What is expected.
Which lines in the records below contain the word "arrow"? Show each of those lines in full, and count a match only when the case is the same.

Extracted material.
☆ ☆ ☆ ☆

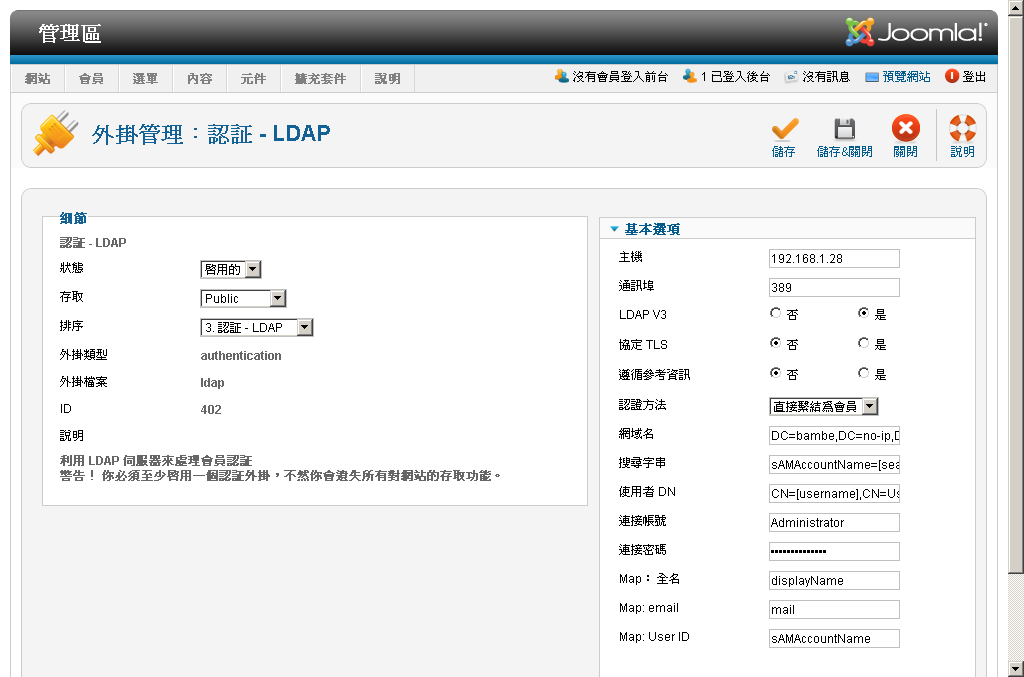Image resolution: width=1024 pixels, height=677 pixels.
Task: Click the 儲存 (Save) checkmark icon
Action: [x=784, y=130]
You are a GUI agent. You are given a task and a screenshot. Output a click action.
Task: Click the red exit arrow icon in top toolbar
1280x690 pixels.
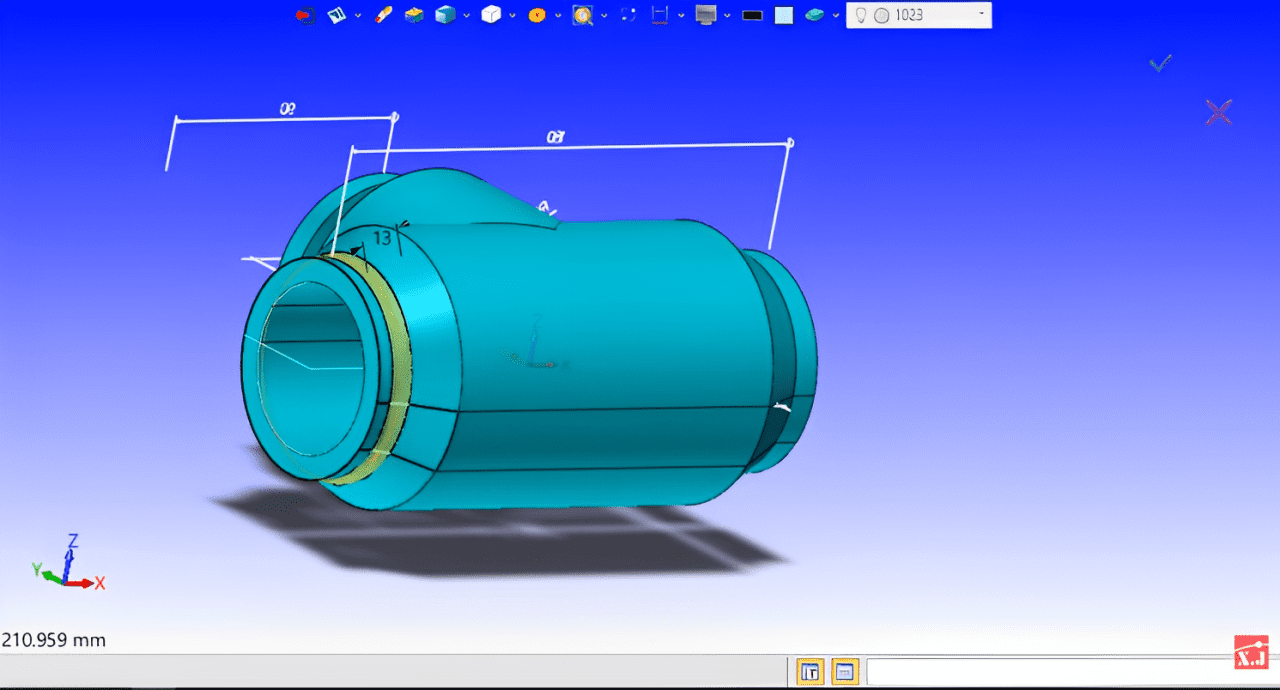click(x=306, y=15)
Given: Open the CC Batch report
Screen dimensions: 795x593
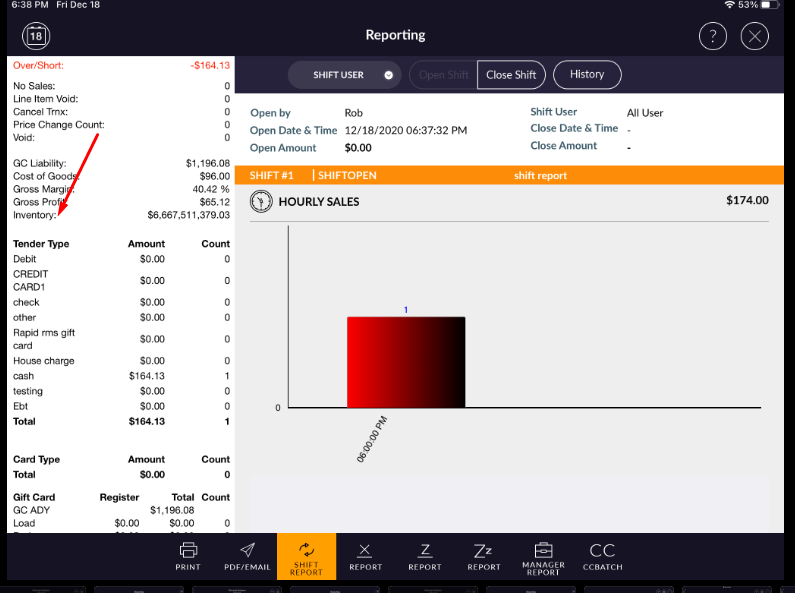Looking at the screenshot, I should click(602, 556).
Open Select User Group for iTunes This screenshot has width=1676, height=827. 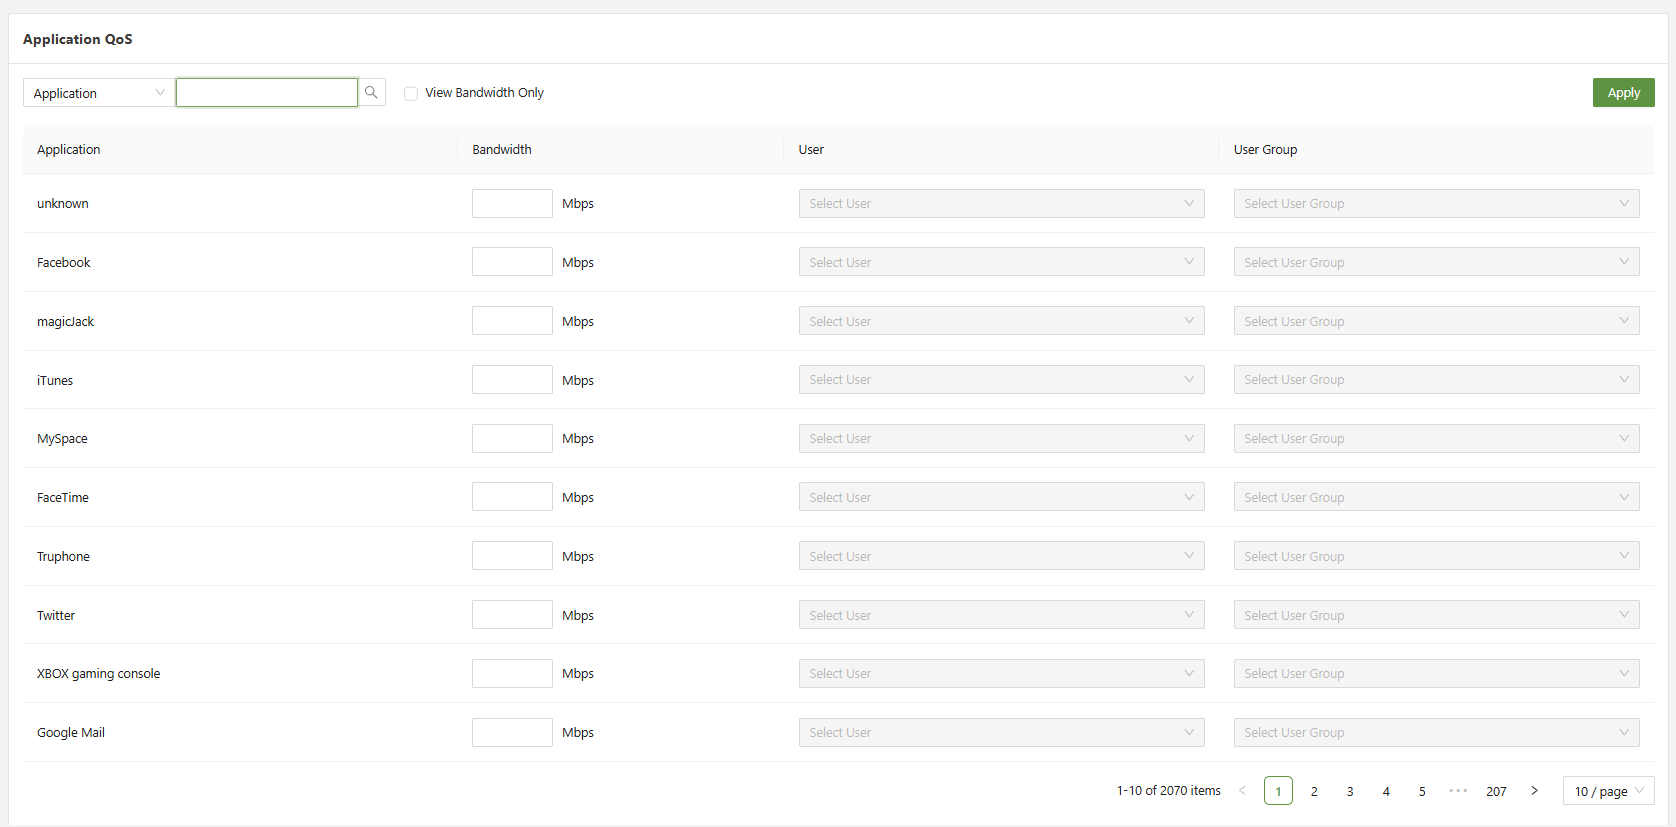1436,380
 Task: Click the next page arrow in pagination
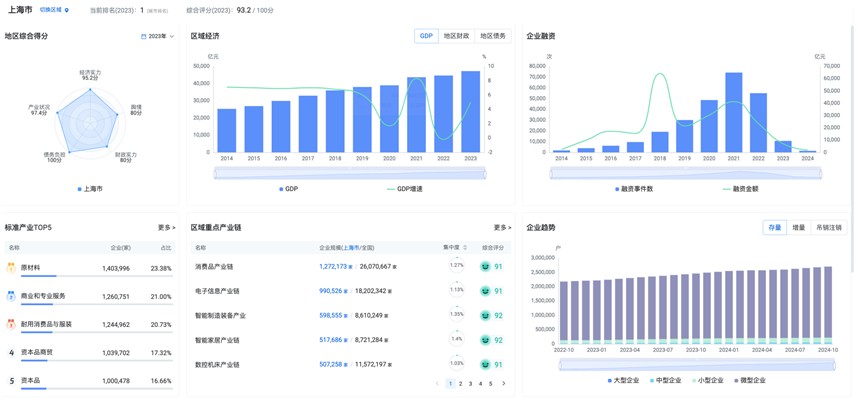pyautogui.click(x=503, y=383)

☆ ☆ ☆ ☆

Output.
Task: Click the red exit arrow icon in top toolbar
 Task: Click the next page arrow in pagination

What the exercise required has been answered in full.